Par - Le 21 novembre 2013.

La Cour de Cassation a précisé pour la première fois les modalités de demande d’utilisation du DIF porté en cas de licenciement pour inaptitude physique.

Un salarié devenu inapte, et dont le reclassement s’est avéré impossible, a été licencié pour inaptitude physique. Comme il était dans l’impossibilité d’effectuer son préavis, il a été dispensé de l’exécuter.

Compte-tenu de cette dispense, l’employeur n’a pas cru bon d’indiquer dans la lettre de licenciement la possibilité pour le salarié d’utiliser son « crédit » DIF pendant le préavis, dans le cadre de la portabilité.

La chambre sociale a décidé qu’en dépit de l’absence d’exécution du préavis, l’employeur devait indiquer, sur la lettre de licenciement, la possibilité de bénéficier, dans le cadre du DIF porté, d’une action de bilan de compétences, de VAE ou de formation.

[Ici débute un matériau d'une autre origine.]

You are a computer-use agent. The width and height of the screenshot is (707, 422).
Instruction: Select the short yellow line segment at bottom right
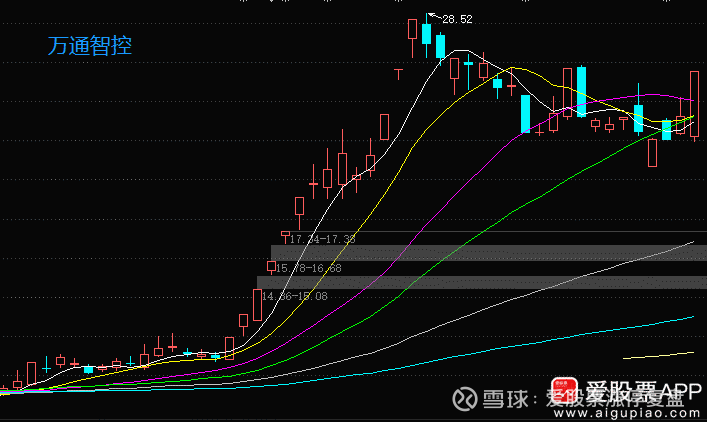point(658,355)
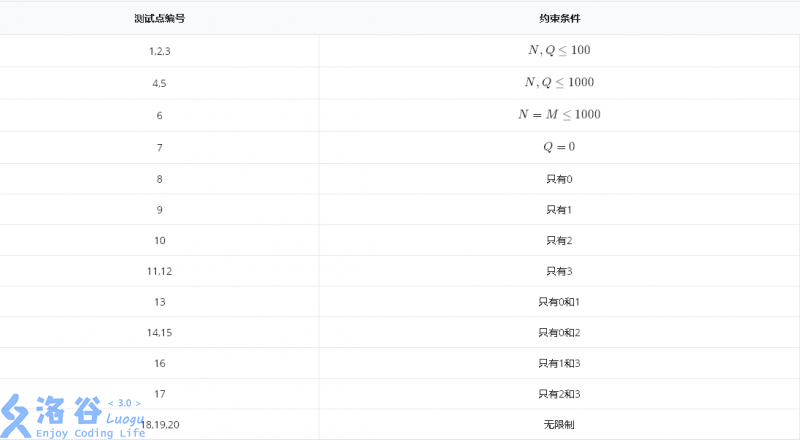The image size is (800, 440).
Task: Click the Enjoy Coding Life slogan text
Action: tap(91, 433)
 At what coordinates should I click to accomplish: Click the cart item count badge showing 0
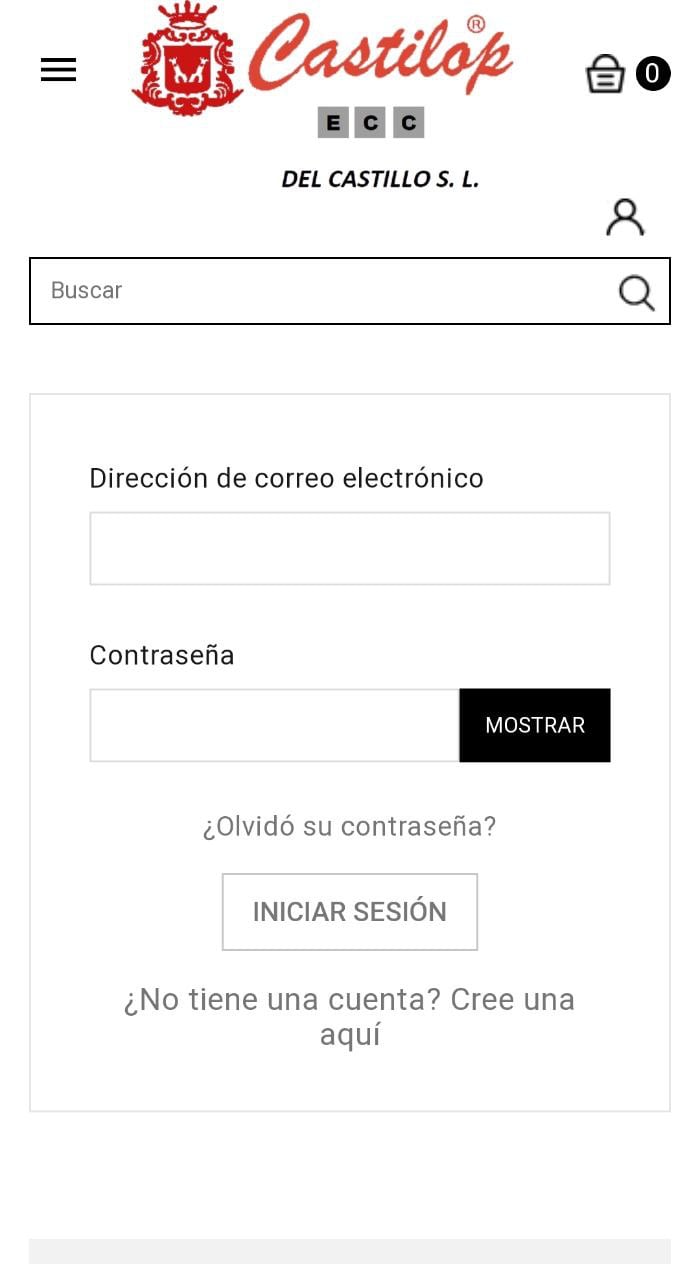[652, 73]
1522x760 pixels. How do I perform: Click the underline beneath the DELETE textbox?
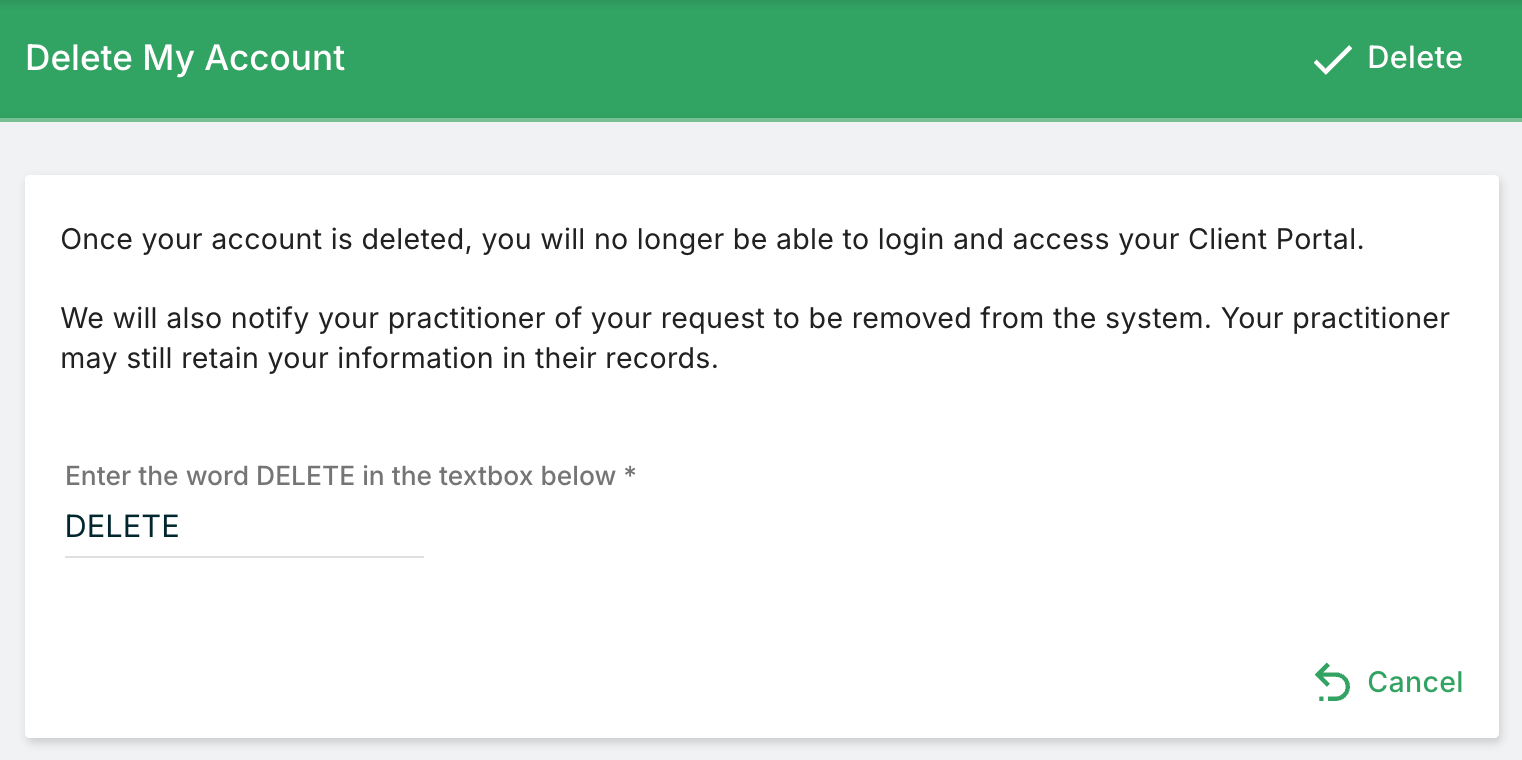(244, 556)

Elle a par ailleurs précisé que cette possibilité devait être ouverte pendant « un délai correspondant au préavis qu’il aurait effectué s’il avait apte ».

En effet, cette obligation d’information n’est expressément exclue que dans l’hypothèse d’un licenciement pour faute lourde (art. L6323-19 du Code du travail).

Par conséquent, l’employeur « a commis un manquement causant nécessairement un préjudice à l’intéressé » et est condamné à lui verser des dommages-intérêts.

Ce même raisonnement avait été tenu lors d’une réponse à une question parlementaire, concernant un licenciement pour faute grave en 2010.